◆ BRIEF ◆
What you return must match the listing below word for word.

◆ PROVIDED MATERIAL ◆
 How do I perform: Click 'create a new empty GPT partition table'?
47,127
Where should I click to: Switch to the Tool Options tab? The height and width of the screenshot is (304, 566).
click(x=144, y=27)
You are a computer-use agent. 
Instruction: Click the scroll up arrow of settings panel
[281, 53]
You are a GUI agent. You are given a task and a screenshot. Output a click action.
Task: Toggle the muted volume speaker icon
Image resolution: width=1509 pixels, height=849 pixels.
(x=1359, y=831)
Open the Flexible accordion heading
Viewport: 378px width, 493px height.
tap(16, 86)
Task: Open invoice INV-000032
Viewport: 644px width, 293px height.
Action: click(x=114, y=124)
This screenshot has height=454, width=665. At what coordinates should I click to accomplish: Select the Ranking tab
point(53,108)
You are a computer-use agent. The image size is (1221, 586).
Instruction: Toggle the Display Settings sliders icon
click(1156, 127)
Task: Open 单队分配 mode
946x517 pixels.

◆ FINISHED TASK ◆
 How do I perform: Click 'create a new empty GPT partition table'?
47,127
Where should I click to: Switch to the Tool Options tab? The height and width of the screenshot is (304, 566).
click(x=144, y=27)
You are a computer-use agent. 
Instruction: Click the scroll up arrow of settings panel
[281, 53]
You are a GUI agent. You are given a task and a screenshot. Output a click action.
Task: Toggle the muted volume speaker icon
Image resolution: width=1509 pixels, height=849 pixels.
(x=1359, y=831)
Open the Flexible accordion heading
Viewport: 378px width, 493px height.
tap(16, 86)
Task: Open invoice INV-000032
Viewport: 644px width, 293px height.
Action: click(x=114, y=124)
This screenshot has height=454, width=665. At what coordinates should I click to accomplish: Select the Ranking tab
point(53,108)
You are a computer-use agent. The image size is (1221, 586).
Instruction: Toggle the Display Settings sliders icon
click(1156, 127)
Task: Open 单队分配 mode
946x517 pixels.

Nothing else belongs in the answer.